9. Achtsamkeit lernen 

Nicht nur was Sie essen, sondern auch wie Sie essen, ist in der holistischen Ernährung entscheidend. Setzen Sie sich also in Ruhe hin und genießen Sie Ihre Mahlzeiten in einer entspannten Atmosphäre, ohne Ablenkung durch Computer, Fernseher oder Smartphone. Schnuppern Sie am Gericht, kauen Sie langsam und jeden Bissen fünfzehn bis dreißig Mal. Das nimmt der Verdauung bereits einen Teil der Arbeit ab. Legen Sie zwischendurch immer wieder das Besteck beiseite und horchen Sie in sich hinein, ob Sie schon satt sind. Denn selbst von den gesündesten Lebensmitteln tut ein Zuviel dem Körper nicht gut.

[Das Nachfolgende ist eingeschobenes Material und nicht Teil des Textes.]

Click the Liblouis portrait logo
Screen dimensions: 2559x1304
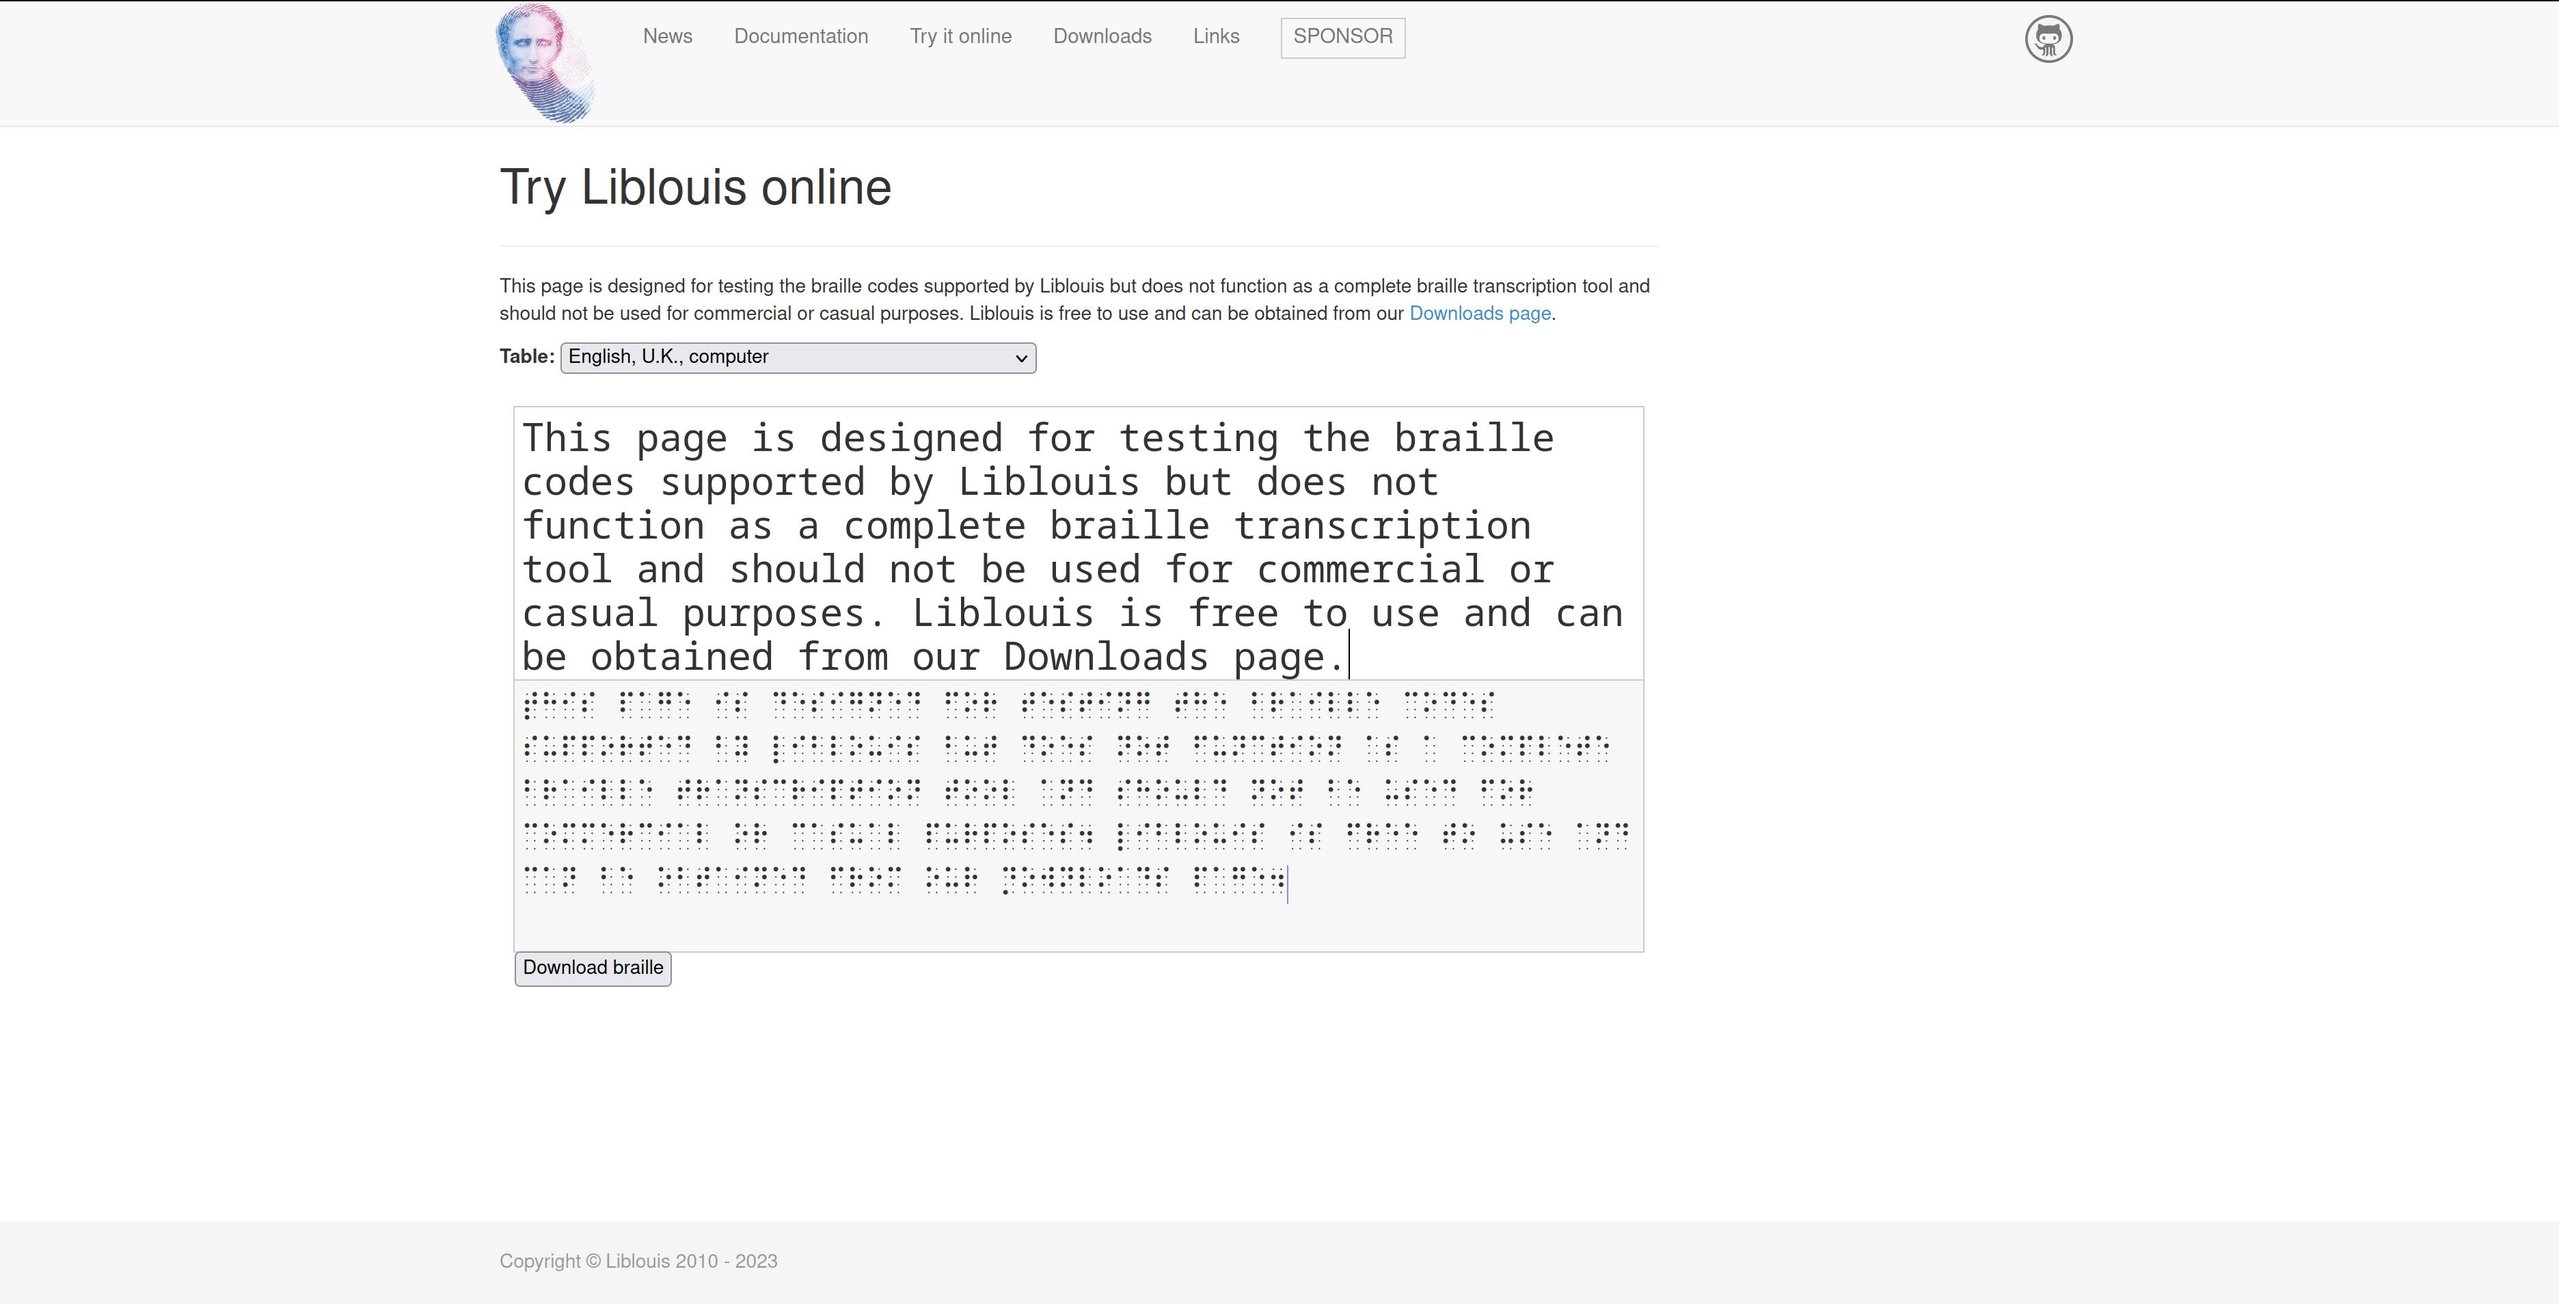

Mehr zu Mindful Eating: Bewusster essen lernen

Merke!
Obst, Gemüse, Getreide, Hülsenfrüchte, Kartoffeln, Ölsaaten, Pilze, hochwertige Fette sowie Öle spenden reichlich Nähr- und Vitalstoffe. Essen Sie Fleisch, Fisch und Eier nur in Maßen. Meiden Sie Milchprodukte, Zucker, Weißmehl und Fertiggerichte.

Wissen zum Mitnehmen

Holistisch leitet sich von dem griechischen Begriff hólos ab, was „ganz“ bedeutet. Dabei geht es in der holistischen Gesundheit darum, den Menschen in seiner Gesamtheit zu betrachten und das Gleichgewicht zwischen Körper, Geist und Seele ins Gleichgewicht zu bringen oder zu halten. Das gelingt, indem alle Themen berücksichtigt werden, die das Leben direkt und indirekt beeinflussen. Neben Bewegung, Schlafqualität, seelischen Problemen, Stress und sozialem Umfeld zählt auch die Ernährung dazu.

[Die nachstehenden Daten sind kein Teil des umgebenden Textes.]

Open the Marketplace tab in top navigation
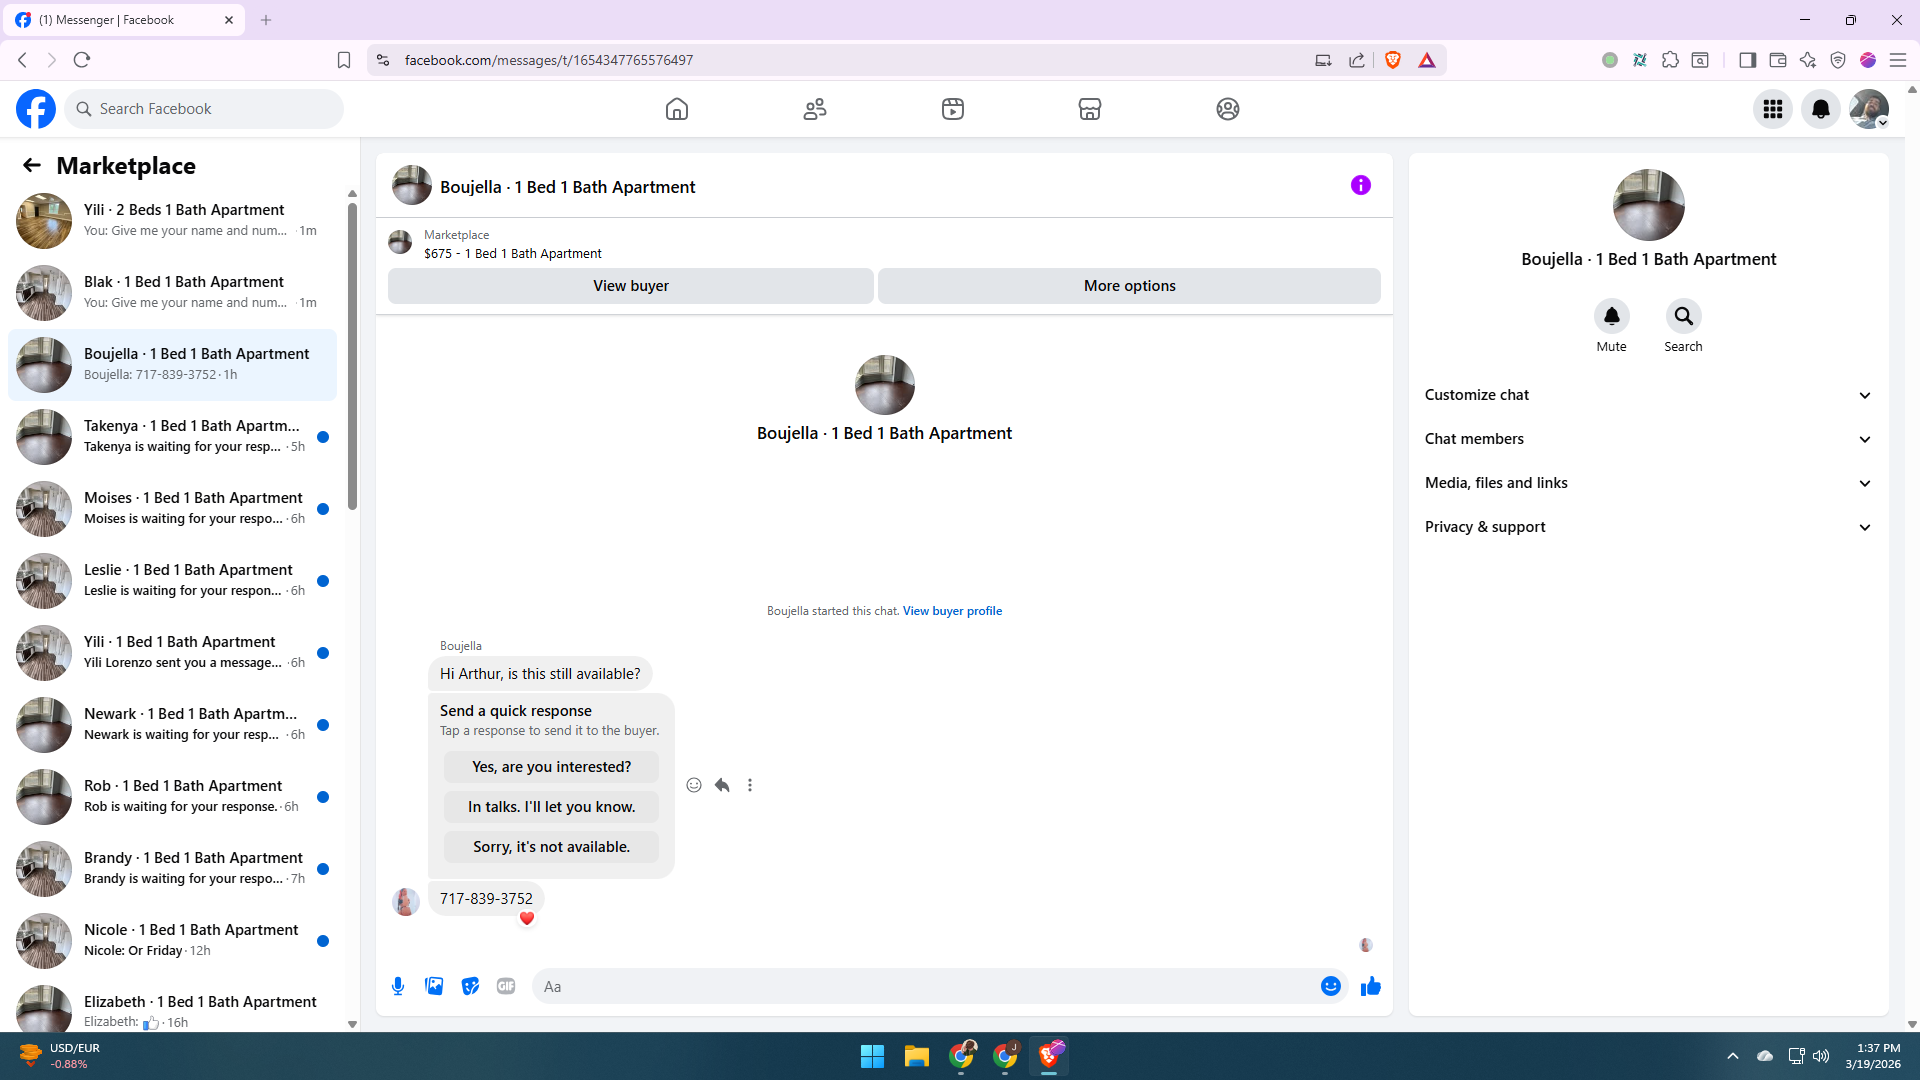 pos(1089,109)
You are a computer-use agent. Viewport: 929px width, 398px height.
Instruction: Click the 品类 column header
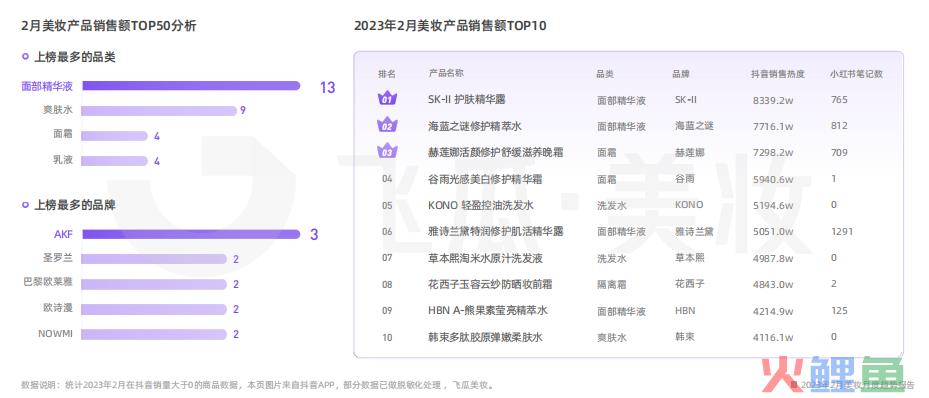tap(606, 74)
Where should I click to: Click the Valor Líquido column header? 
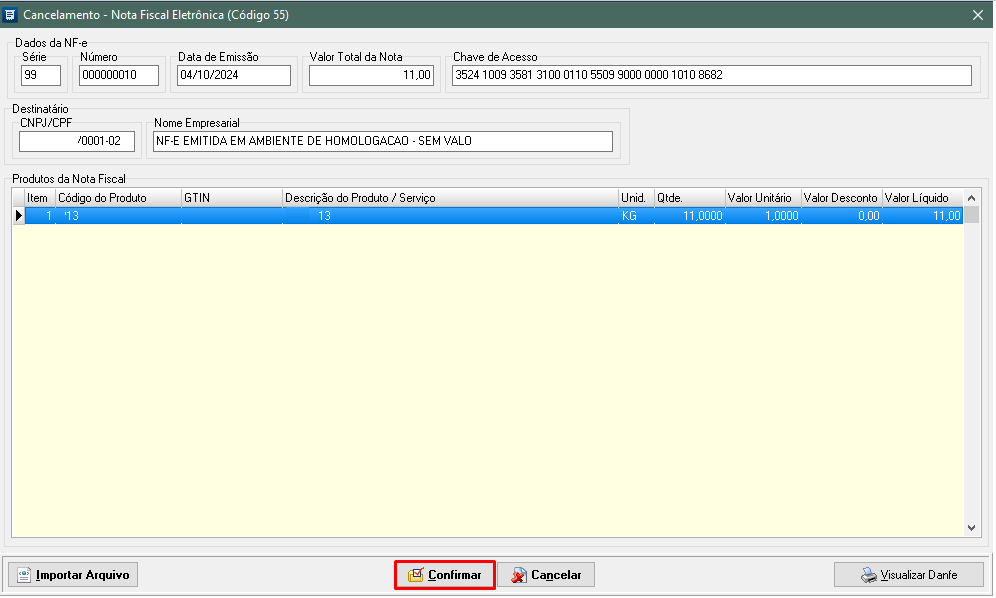(x=921, y=198)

Bei der holistischen Ernährung wird das Essen auf die individuellen Bedürfnisse jeder einzelnen Person abgestimmt. Dennoch gibt es einige Prinzipien, um die Harmonie im Körper wiederherzustellen. Dazu gehört, am besten zu saisonalen Bio-Lebensmitteln zu greifen. Auf dem Speisezettel stehen Obst, Gemüse (insbesondere grüne Sorten), Getreide, Hülsenfrüchte, Kartoffeln, Ölsaaten, Pilze, hochwertige Fette sowie Öle. Sie versorgen den Organismus mit reichlich Nähr- und Vitalstoffen. Fleisch, Fisch und Eier eignen sich ebenfalls, aber nur in kleinen Mengen – wem es schwerfällt, weniger Fleisch und mehr Gemüse zu essen, kann sich Unterstützung durch das TK-ErnährungsCoaching holen. 

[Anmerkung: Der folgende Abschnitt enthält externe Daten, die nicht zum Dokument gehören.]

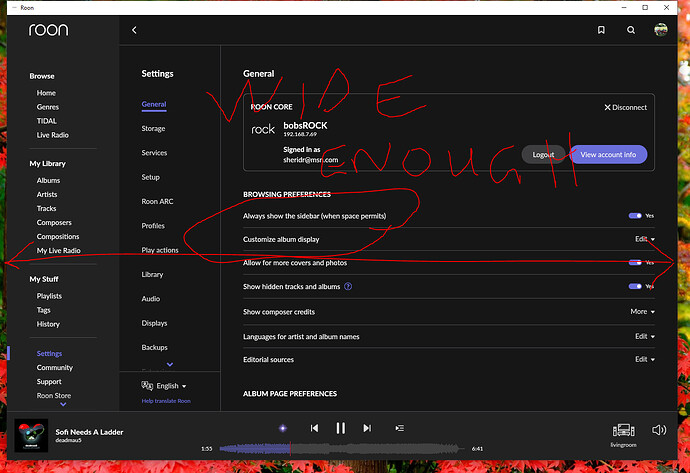Disable Allow for more covers and photos
This screenshot has height=473, width=690.
pyautogui.click(x=635, y=263)
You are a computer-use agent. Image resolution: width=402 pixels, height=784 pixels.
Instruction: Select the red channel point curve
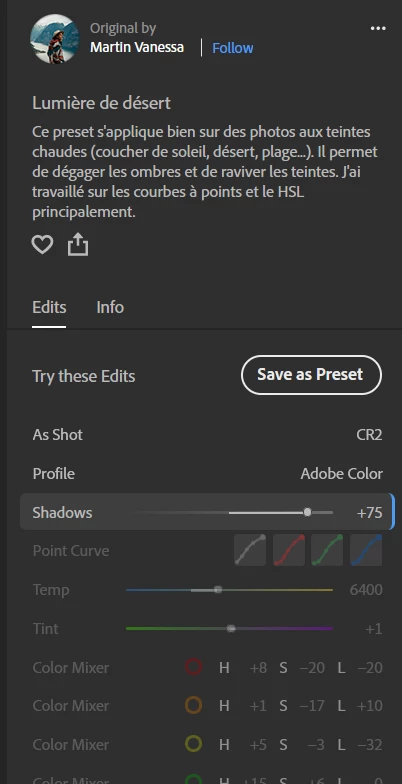coord(289,550)
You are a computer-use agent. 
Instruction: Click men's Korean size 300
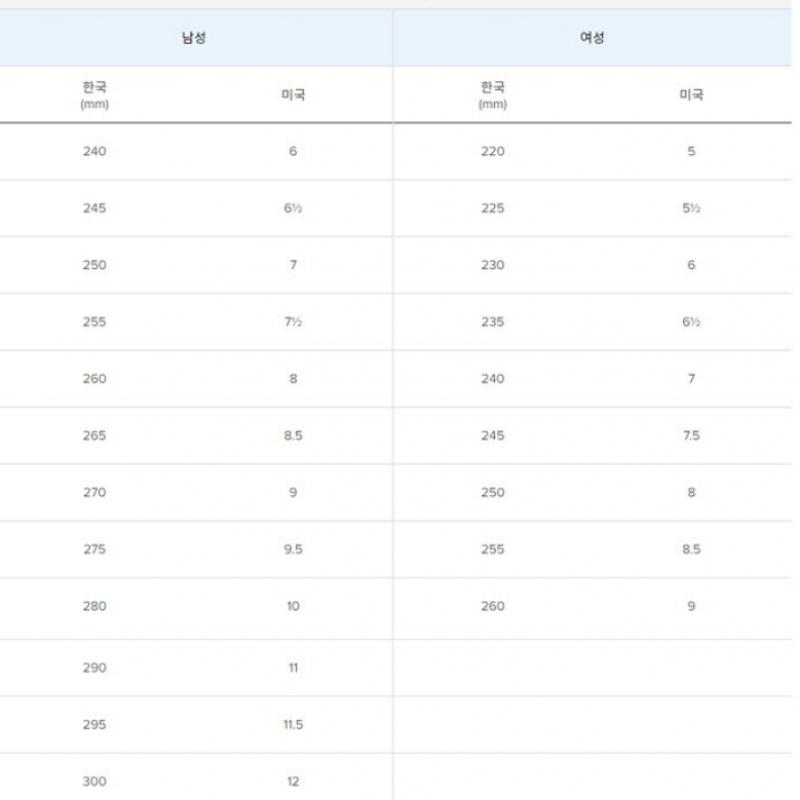95,782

Entsprechend der Philosophie der ganzheitlichen Ernährung sind Milchprodukte, Zucker, Weißmehl und Fertiggerichte ungeeignet. Ebenso sind Fruchtsäfte keine gute Wahl, denn sie sind sehr zuckerreich. Am besten löschen Sie Ihren Durst mit Wasser, ungesüßten Tees oder selbst gemachtem Infused Water. Nicht zuletzt ist es wichtig, dass Sie nicht nur darauf achten, was Sie essen, sondern auch wie. Nehmen Sie daher Ihre Mahlzeiten in Ruhe und in einer ablenkungsfreien Atmosphäre ein.